** start MATERIAL SHOWN **

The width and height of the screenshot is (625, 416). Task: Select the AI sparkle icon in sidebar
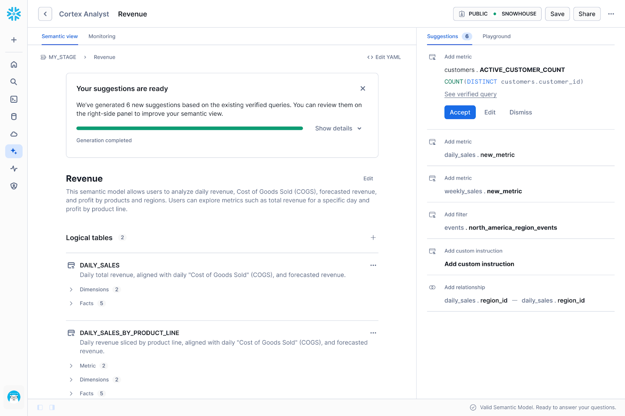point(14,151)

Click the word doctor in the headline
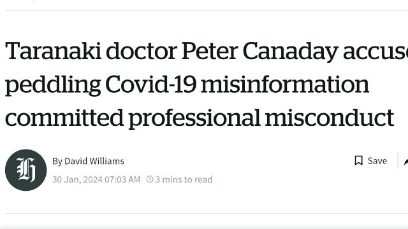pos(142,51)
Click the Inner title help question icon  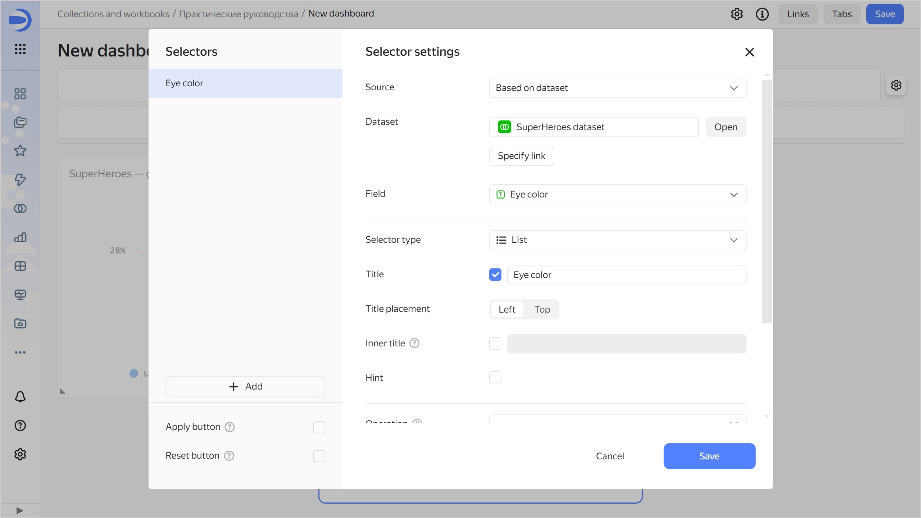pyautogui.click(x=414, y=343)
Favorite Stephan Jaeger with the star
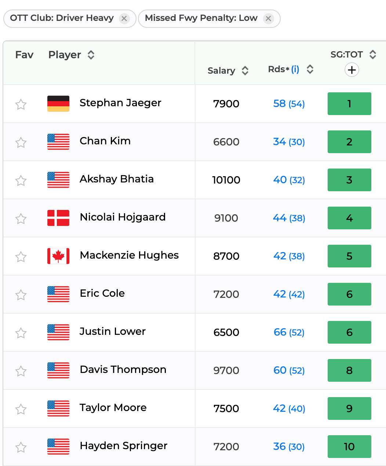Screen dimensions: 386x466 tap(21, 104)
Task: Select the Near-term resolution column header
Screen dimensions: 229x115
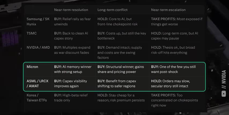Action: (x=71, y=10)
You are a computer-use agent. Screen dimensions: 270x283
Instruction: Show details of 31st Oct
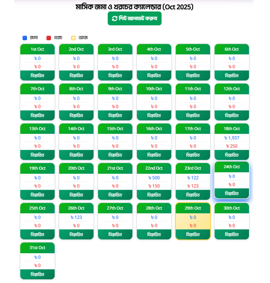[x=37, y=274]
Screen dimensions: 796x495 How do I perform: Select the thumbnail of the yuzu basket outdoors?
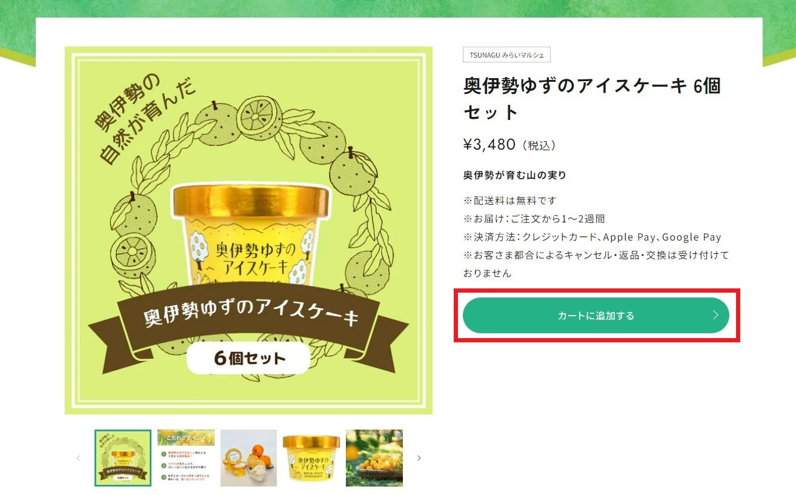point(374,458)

** end MATERIAL SHOWN **

Reproduce the records from the line containing "Favorite Stephan Jaeger with the star" through the end of the records, inclusive, leaving out the pictures.

* _WRITTEN RESPONSE_
Favorite Stephan Jaeger with the star
Screen dimensions: 386x466 tap(21, 104)
Task: Select the Near-term resolution column header
Screen dimensions: 229x115
Action: (x=71, y=10)
You are a computer-use agent. Screen dimensions: 270x283
Instruction: Show details of 31st Oct
[x=37, y=274]
Screen dimensions: 796x495 How do I perform: Select the thumbnail of the yuzu basket outdoors?
point(374,458)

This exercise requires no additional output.